The California Air Resources Board will hold a public hearing May 25 to vote on a proposed rule to phase out existing hexavalent chromium facilities over the next 10 years.

CARB held a hearing in January on the proposed rule — the Airborne Toxic Control Measure for Chromium Electroplating and Chromic Acid Anodizing Operations — that would phase out decorative plating facilities at the beginning of 2030, as long as decorative chrome plating facilities show they have complied with new building enclosure requirements to reduce fugitive emissions by 2026.

The meeting will be at 9:00 a.m. PST at the CARB headquarters in Riverside, CA.

CARB says the rules are “needed to further reduce the exposures and health impacts from hexavalent chromium emitted from chrome plating facilities (which include decorative and hard chrome plating and chromic acid anodizing facilities) in communities near these sources.”

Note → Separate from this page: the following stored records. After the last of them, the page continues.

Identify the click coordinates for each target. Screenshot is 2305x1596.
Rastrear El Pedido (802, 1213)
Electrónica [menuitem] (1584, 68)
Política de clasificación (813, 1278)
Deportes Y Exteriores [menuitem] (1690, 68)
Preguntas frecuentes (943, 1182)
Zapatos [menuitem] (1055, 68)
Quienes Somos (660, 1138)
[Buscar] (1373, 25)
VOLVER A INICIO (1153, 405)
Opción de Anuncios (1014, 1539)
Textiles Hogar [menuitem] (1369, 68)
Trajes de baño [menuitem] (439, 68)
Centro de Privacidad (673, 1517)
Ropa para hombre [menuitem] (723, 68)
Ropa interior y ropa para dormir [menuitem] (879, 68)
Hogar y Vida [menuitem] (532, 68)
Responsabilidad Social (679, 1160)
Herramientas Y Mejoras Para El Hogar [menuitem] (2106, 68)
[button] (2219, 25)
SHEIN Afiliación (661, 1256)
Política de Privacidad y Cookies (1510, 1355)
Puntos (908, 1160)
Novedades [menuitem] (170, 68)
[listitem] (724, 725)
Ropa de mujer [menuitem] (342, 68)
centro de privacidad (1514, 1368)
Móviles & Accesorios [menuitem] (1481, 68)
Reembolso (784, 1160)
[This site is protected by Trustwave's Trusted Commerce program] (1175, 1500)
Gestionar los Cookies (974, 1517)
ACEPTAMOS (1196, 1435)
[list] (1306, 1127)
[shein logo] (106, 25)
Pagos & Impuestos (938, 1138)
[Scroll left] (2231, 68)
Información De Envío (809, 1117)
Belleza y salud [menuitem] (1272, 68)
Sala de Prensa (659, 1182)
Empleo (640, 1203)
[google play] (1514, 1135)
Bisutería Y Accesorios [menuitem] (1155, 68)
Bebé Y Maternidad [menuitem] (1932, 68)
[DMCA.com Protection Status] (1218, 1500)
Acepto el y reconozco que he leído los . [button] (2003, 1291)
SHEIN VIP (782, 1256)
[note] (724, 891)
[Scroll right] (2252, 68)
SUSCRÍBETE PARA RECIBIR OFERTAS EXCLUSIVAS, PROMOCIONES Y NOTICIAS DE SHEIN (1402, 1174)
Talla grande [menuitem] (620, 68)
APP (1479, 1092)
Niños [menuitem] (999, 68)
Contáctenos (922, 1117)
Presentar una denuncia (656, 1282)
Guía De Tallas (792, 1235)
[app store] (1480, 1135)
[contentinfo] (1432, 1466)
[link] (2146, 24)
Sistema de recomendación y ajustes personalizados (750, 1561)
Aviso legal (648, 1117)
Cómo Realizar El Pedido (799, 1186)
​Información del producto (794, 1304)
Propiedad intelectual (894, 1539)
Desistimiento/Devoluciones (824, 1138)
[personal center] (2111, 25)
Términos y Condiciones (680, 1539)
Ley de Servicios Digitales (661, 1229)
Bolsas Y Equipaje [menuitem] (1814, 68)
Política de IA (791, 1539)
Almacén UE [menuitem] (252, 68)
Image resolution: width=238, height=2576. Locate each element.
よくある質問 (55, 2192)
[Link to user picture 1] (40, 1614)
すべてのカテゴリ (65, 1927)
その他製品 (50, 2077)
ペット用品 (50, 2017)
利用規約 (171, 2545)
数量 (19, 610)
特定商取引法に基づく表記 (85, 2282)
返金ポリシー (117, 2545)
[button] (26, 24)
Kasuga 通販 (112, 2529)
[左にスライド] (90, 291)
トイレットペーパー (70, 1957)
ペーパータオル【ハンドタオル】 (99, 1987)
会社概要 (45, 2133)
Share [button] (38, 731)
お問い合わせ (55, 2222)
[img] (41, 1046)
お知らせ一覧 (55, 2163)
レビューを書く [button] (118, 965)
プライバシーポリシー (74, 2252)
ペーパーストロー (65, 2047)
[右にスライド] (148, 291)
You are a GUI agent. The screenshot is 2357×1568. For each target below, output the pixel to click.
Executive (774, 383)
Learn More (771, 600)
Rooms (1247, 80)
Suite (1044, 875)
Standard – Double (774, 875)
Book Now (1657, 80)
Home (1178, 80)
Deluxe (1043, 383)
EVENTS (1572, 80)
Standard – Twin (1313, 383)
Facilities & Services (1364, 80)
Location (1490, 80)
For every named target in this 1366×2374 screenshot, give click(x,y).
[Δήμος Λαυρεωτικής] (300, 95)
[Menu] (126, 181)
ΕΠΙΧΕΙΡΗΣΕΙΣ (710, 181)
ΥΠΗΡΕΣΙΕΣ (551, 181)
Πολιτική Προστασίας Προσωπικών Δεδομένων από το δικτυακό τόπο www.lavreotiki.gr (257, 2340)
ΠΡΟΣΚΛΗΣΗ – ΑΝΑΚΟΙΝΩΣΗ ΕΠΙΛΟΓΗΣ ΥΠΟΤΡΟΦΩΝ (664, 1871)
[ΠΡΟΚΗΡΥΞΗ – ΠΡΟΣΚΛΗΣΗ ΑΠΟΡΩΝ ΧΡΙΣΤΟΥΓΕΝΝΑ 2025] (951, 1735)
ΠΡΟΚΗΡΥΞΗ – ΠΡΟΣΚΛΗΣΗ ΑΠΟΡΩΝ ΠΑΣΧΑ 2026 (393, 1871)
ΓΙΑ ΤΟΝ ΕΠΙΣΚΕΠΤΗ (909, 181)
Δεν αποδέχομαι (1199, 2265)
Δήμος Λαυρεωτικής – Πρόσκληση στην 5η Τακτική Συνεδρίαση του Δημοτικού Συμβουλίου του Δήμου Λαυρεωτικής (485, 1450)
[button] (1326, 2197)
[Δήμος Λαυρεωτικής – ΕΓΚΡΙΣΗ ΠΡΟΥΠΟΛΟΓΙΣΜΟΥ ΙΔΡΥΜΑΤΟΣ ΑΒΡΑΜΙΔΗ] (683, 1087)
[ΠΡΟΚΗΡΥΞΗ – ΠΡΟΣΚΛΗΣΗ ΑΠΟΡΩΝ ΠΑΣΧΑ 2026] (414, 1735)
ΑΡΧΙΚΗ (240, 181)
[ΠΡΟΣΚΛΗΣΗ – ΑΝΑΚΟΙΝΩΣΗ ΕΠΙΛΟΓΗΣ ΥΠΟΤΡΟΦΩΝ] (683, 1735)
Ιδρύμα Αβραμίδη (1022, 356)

Incorrect Data Dramatically Exaggerates Exposures

But surface finishers say the CARB staff has provided the board with incorrect data and information that dramatically exaggerated the amount of hex chrome that the finishers release and called on the CARB members to toss out the staff recommendations.

Charles Pomeroy, an attorney representing the Metal Finishing Association of Northern California, Metal Finishing Association of Southern California, and National Association of Surface Finishers, wrote to the board that the new data and a revised Table 1 show lower actual emissions than were previously analyzed, but the latest changes failed to address the record as it was previously prepared.

“Moreover, these lower values have not been evaluated and compared to the significant in­ crease in excess hexavalent chromium emissions that would be generated due to increased transportation resulting from the adoption of the Proposed Amendments,” Pomeroy says. “The accuracy of the Record currently is in question, particularly since there appears to be continuing errors in and problems with the latest Second Revised Inventory.”

Specifically, the MFACA says CARB’s revised hexavalent chromium emissions from 2019 are only 1.05 pounds for the entire plating industry in California and only 0.093 pounds for decorative, but the actual emissions are even lower.

Pomeroy says the MFACA would like to meet with CARB to further evaluate the proposed amendments with accurate data and appropriate criteria.

Pointing Out Incorrect Data Proving Fruitless

Bobbi Burns, president of the MFANC, says the CARB members are working from incorrect data that could put an industry out of business. She says the group has tried to point out the inaccurate data, but it has not been corrected.

“The second 15-day comment period allows comment on the minor decimal correction of the hard chrome, but the ISOR and the SRIA is still wrong,” Burns says. “Many of us in the metal finishing industry have questioned the data from the beginning. CARB has had access to data from the air districts and yet when I look at the emissions inventory I am confused. It seems like CARB is missing a lot of data, so they are making up some generic calculations, using permitted amp/hrs as the reported throughput and a generic emissions calculation just to fill a blank space. How is CARB still moving forward with a vote to ban without accurate numbers?”

Additionally, Neil Hammel from the Ventura County Air Pollution Control District pointed out a major error in how the CARB staff computed the emissions for hex chrome. Hammel says the listed surface tension of water at 25°C (72.75 dynes/cm) in now appendix 7 is actually the surface tension of water at 20°C. He says the correct surface tension of water at 25°C is 71.99 dynes/cm.

“If facilities use the surface tension calculation as presented in the ATCM, their results will be skewed higher than reality, resulting in greater emissions of hex chrome,” Hammel wrote to the CARB members.

After the January hearing, CARB directed its executive officer to determine what additional conforming modifications were necessary to provide decorative chrome plating facilities with an optional pathway that would provide more time to transition to less toxic alternative technologies. CARB staff made 15-day changes to provide decorative chrome platers with an alternative phase out pathway in order to meet Board direction. 

“The alternative phase out pathway allows for three additional years prior to the phase out of hexavalent chromium at decorative plating facilities,” the CARB staff says in its meeting notice. “Facilities that choose to follow the alternative phase out pathway are also required to comply with building enclosure requirements in the interim period prior to the phase out of hexavalent chromium.”

The proposed rules still ban any new chromium electroplating and chromic acid anodizing operations starting after January 1, 2024. CARB also wants to phase out the use of hexavalent chromium in functional plating — hard plating and chromic acid anodizing— by January 1, 2039.